The American paradox is woven throughout the book, and indeed is the single most visible affront to a true democracy where everyone’s voice is equal. Prof. Richardson is quite clear that from the very beginning of the nation, the phrase “all men” in the oft repeated refrain that “all men are created equal” never meant everyone, or even all men in the founders’ worldview. The founders sought to cut ties with the tyranny of royal rule from England. Instead they thought that merit and accomplishment rather than bloodline should determine who should lead. Their radical idea that “all men” should be equal was juxtaposed with the fact that many of them “owned slaves, thought Indians were savages, and considered women inferior.” Further, they excluded paupers regardless of their race from being considered equal as well leading to their definition of all white, male, landowners being equal, and excluding everyone else from having a voice in government. In other words, “freedom depended on racial, gender, and class inequality.” Still, even just making this group equal was a revolutionary idea at the time.

In her introduction, Prof. Richardson gives a sweeping overview of American history from the time of the nation’s founding to the current day. She makes the stark observation that over the last half century, although the country has brought focus to how the American paradox has denied people of color and women from enjoying their hard won rights, the fact that this threatens everyone has not been given the same visibility. In fact, this is the foundation of oligarchy, and it stems directly from what Richardson refers to as the corollary to the American paradox.

“If equality depends on inequality for women and minorities, the opposite should also be true. That is, inclusion of women and minorities as equals in American society would, by definition, destroy equality.”

This corollary has been behind the weaponizing of rhetoric used by those attempting to maintain oligarchic rule and eliminate democracy in the US by appealing to white men’s fears of becoming subservient to women and people of color. Richardson points out that the clash between the oligarchy and those attempting to reassert democracy was at the core of the two most serious crises in American history. The first time this occurred in the early nineteenth century and eventually sparked the Civil War. The second time this happened is the focus of her book overall providing the history behind the Movement Conservatives and their march from Senator Barry Goldwater’s nomination in 1964 to 2018 and the hold of the modern American oligarchy.

Prof. Richardson breaks her book up into overlapping bites including:

  • Introduction
  • The Roots of Paradox
  • The Triumph of Equality
  • The West
  • Cowboy Reconstruction
  • Western Politics
  • The West and the South Join Forces
  • The Rise of the New West
  • Oligarchy Rides Again
  • Conclusion: What Then Is This American?

She also includes an extensive bibliography in her notes section, descriptions in her list of chapter heading figures, and a useful index.

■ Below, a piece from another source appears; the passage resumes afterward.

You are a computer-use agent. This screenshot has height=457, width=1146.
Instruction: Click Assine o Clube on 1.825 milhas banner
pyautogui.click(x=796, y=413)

The book reads much as her lectures might proceed, which is to say that most of American history is not a straight line. There were many things happening concurrently in different parts of the country, particularly as it was still being settled. During reconstruction, the Wyoming Territory and Utah gave women the right to vote, albeit temporarily. Between some unpopular votes, the 15th Amendment excluding sex under its protections, and compromises to achieve statehood, women’s suffrage in those territories was revoked until it was later won nationwide in 1920.

What may be surprising to those who are potentially familiar with the western mythos but not historical fact is how similar the west was to the south early on. Although the products were different, their goals were the same – advance the interests of white men in charge of their families and circumstances, and keep the others including women and minorities dependent, subservient, and out of the political sphere. As the west developed and the south enacted numerous Jim Crow laws, the west had its own restrictive laws including what became known as the “Juan Crow” laws to restrict the rights of Mexican Americans. In other words, even in the “enlightened” west, inequality reigned.

As Prof. Richardson continues the story of our American history, in addition to the advancement of rhetoric aimed at stoking white men’s fears of subservience, the western mythos was carefully cultivated to help further the rise of the Movement Conservatives through Barry Goldwater and Ronald Reagan. She shows that the link from Reagan to Trump is pretty direct, and while it wasn’t necessarily dependent on Trump the person, it was on Trump the character.

In Prof. Richardson’s recounting, none of this would have been possible without the American paradox and its corollary in play. Despite furthering a revolutionary ideal of breaking free from royal rule and establishing a free society based on a previously unfounded equality, the country still has a ways to go. Richardson discusses many of the advances that have been made, and they are significant, but she also provides a very stark warning. She points out that the America of 2018 looked a lot like the America of 1860, and the country again sits on the precipice between its historic democratic republic and a full-on oligarchy. Without diligence, America could fall off the precipice to the other side this time, and her final statement is chilling:

“America’s Founders put … into practice … what George Washington called a ‘Great Experiment’: a government based on the idea that human beings had the right to determine their own fate. Could such a government endure?

Our country’s peculiar history has kept the question open.”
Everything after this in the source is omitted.